• [Screenshot grounding data]:
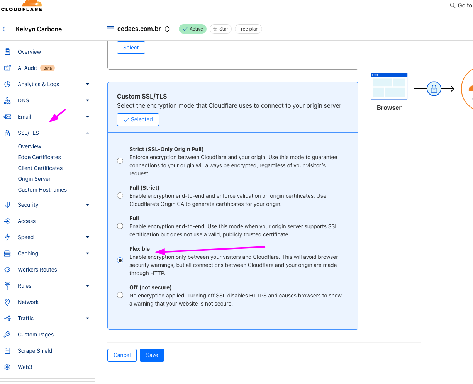Image resolution: width=473 pixels, height=384 pixels.
Task: Click the Security shield icon
Action: pyautogui.click(x=7, y=205)
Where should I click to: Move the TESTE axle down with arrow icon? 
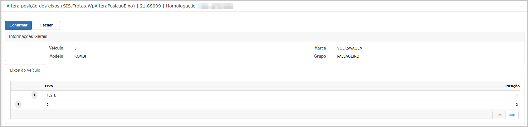point(35,95)
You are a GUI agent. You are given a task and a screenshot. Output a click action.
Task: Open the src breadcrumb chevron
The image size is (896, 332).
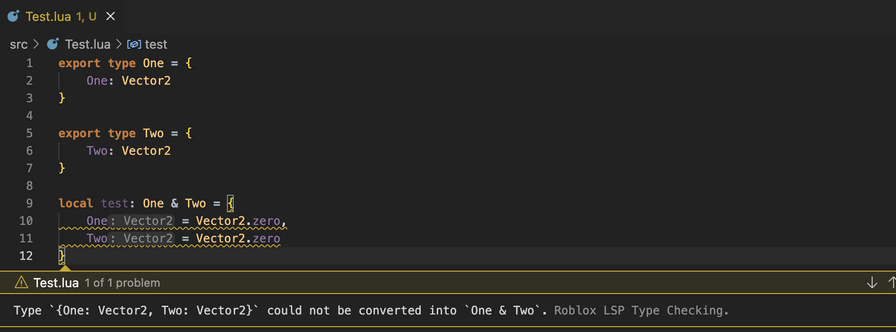36,44
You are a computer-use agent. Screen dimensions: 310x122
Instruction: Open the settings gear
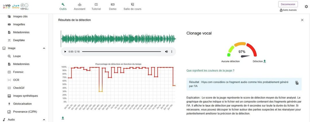coord(306,7)
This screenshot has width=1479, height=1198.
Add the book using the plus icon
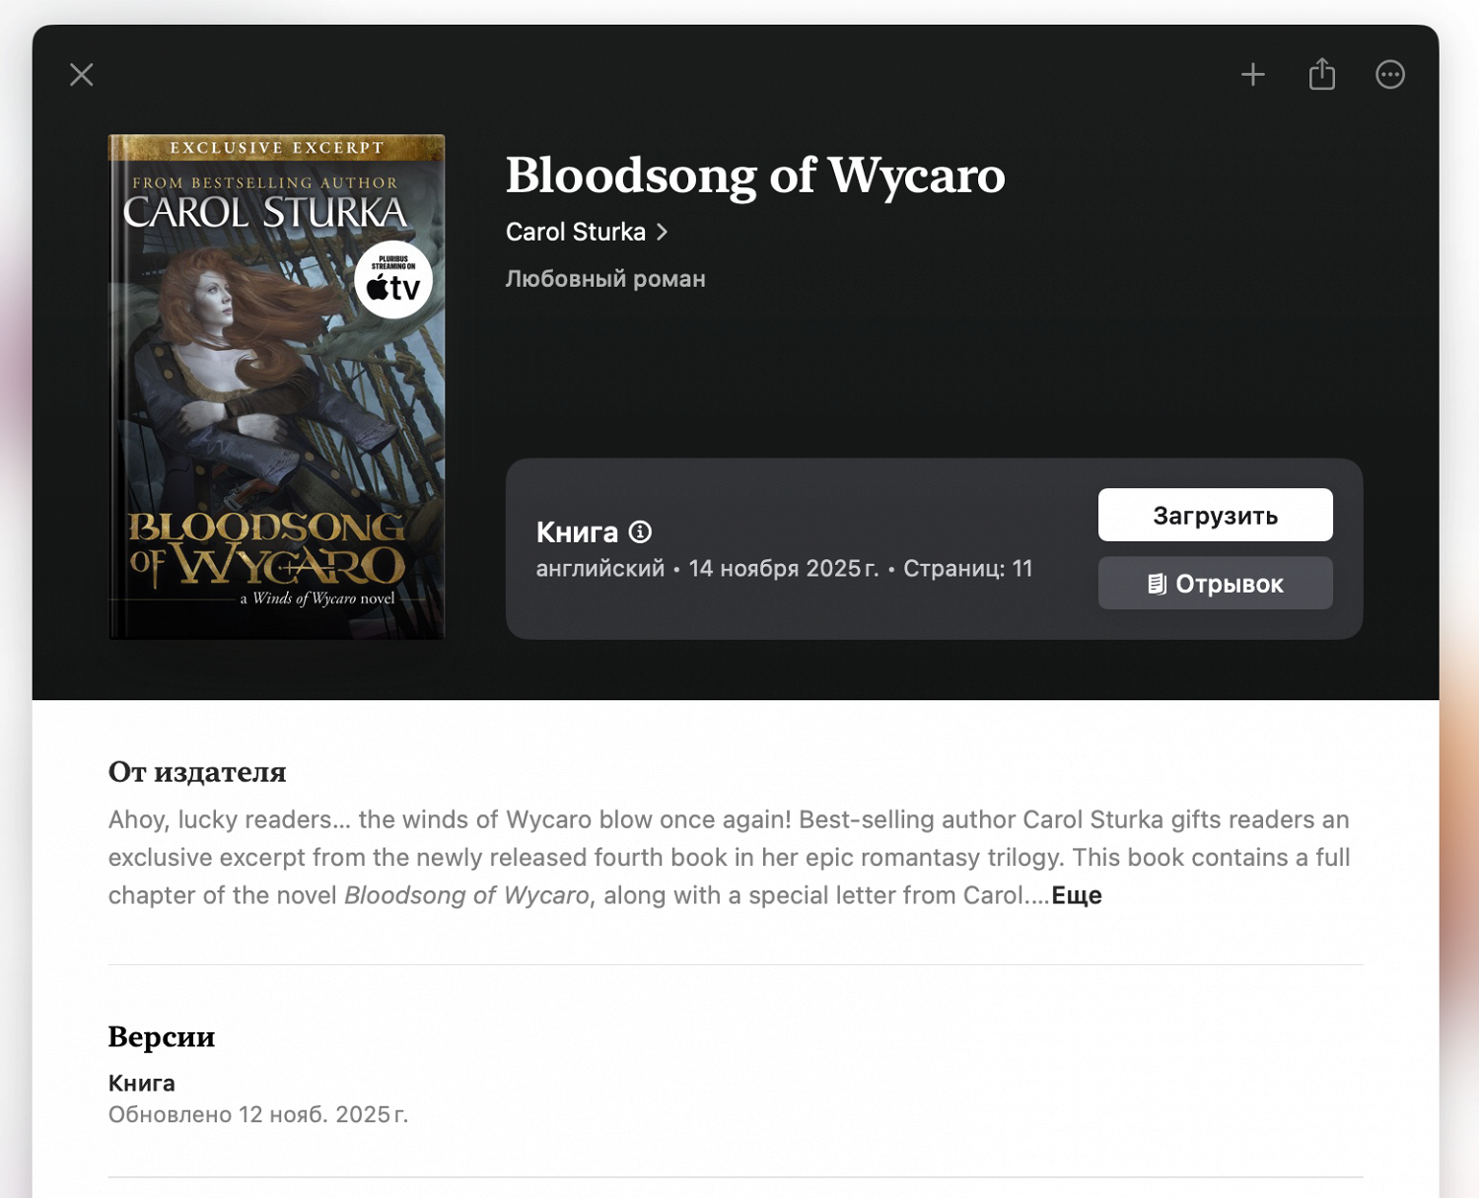(1252, 75)
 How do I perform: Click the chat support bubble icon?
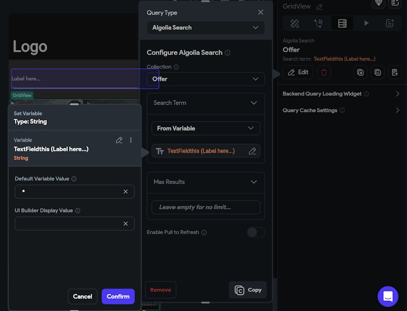(387, 296)

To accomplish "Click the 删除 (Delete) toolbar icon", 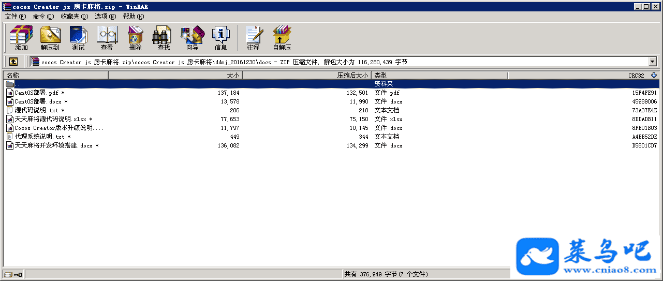I will pyautogui.click(x=135, y=38).
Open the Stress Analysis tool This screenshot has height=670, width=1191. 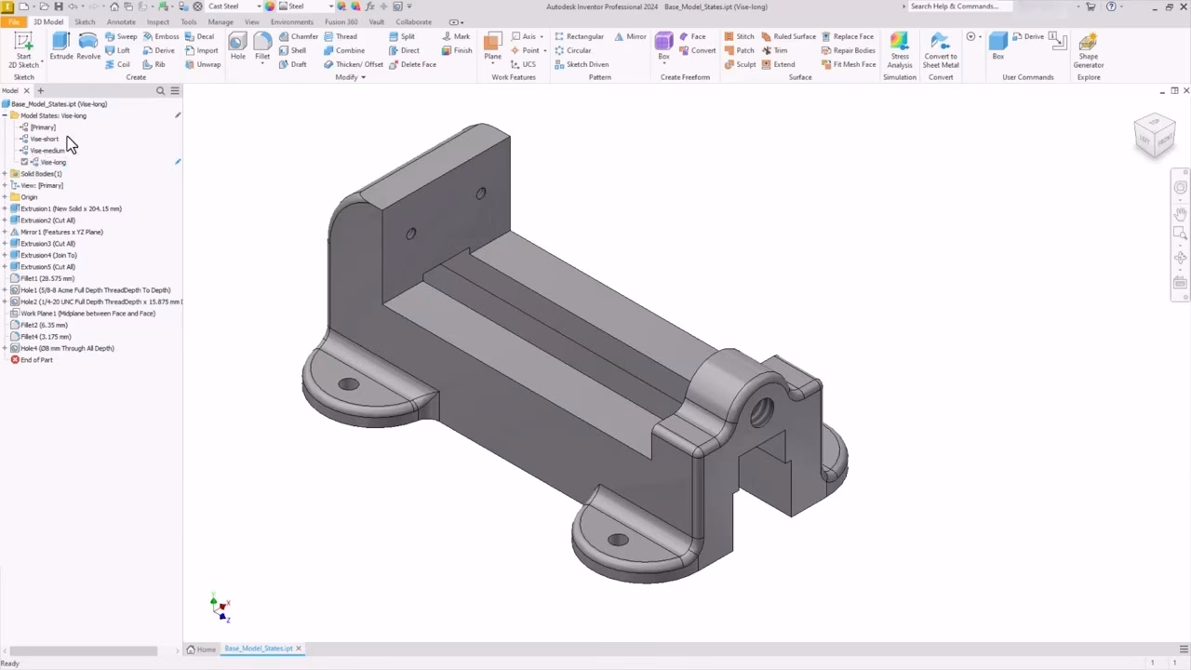(899, 47)
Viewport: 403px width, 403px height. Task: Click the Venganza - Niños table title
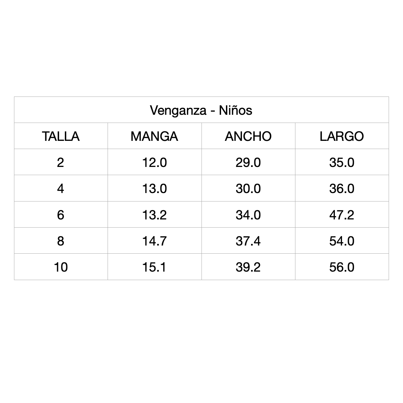[x=201, y=110]
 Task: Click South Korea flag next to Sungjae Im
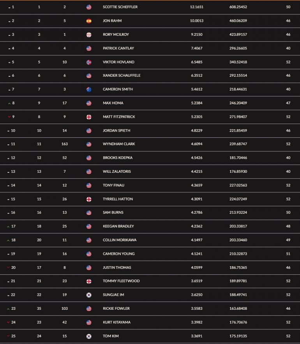pyautogui.click(x=89, y=295)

• [What you have to do]:
Although the records above contain pictures, the copy should not; retype exactly the lines from the one containing "You are a GUI" through the one containing "This screenshot has width=1479, height=1198.".

• [Task response]:
You are a GUI agent. You are given a task and a screenshot. Output a click action.
Task: Open the src breadcrumb chevron
The image size is (896, 332).
36,44
You are a computer-use agent. Screen dimensions: 310x122
Instruction: Open the settings gear
coord(306,7)
This screenshot has width=1479, height=1198.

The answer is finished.